Tão logo tomou posse, além de fazer convênios com grandes companhias com experiência avançada na produção de hidrogênio verde, como a Equinor, estatal da Noruega, seguindo orientação do presidente Lula, o presidente da Petrobras acertou com o BNDES, o banco de fomento do país, a constituição de grupo de trabalho para que o banco viesse a dar suporte à expansão do parque de fornecedores da estatal. Em junho, Jean Paul Prates e o presidente do BNDES, Aloizio Mercadante, assinaram um Acordo de Cooperação Técnica para formação da Comissão Mista BNDES-Petrobras, voltada às áreas de óleo e gás, com focos em pesquisa científica; transição energética e descarbonização; desenvolvimento produtivo e governança. O objetivo é identificar oportunidades para ampliação das encomendas e do conteúdo local ao parque produtivo nacional.
Como prova da disposição, em 20 de julho, a Petrobras tomou iniciativa louvável: a estatal, recordista brasileira em depósitos de patentes, fez uma oferta inédita de 214 tecnologias para o mercado fornecedor. O objetivo é acelerar a implantação de inovações e contribuir para desenvolvimento de fornecedores que possam implementar as tecnologias associadas aos negócios da companhia. Os fornecedores passam a ter acesso a tecnologias de ponta, desenvolvidas por uma das maiores empresas do setor de energia, e poderão comercializar os produtos para toda a indústria, mediante pagamento de “royalties”. As oportunidades são nas áreas de Exploração e Produção, Desenvolvimento da Produção, Refino e Sustentabilidade.

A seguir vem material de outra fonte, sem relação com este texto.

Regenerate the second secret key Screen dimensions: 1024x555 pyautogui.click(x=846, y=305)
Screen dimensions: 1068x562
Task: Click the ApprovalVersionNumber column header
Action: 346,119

Quantas atividades do complexo industrial do país, como a área de medicina, vacinas e de equipamentos médico-cirúrgicos não podem ser desenvolvidas? O sucesso da Embraer começou assim. Há muito o que fazer na área de material bélico. No desenvolvimento de tecnologias agrícolas e beneficiamento, na agroindústria, dos produtos vindos da lavoura, com aumento de valor agregado e geração de emprego, renda e divisas no “upgrade” tecnológico da produção. A não privatização da Petrobras foi o 1º passo. Falta agora a descarbonização da economia se estender ao ambiente político, desarmado.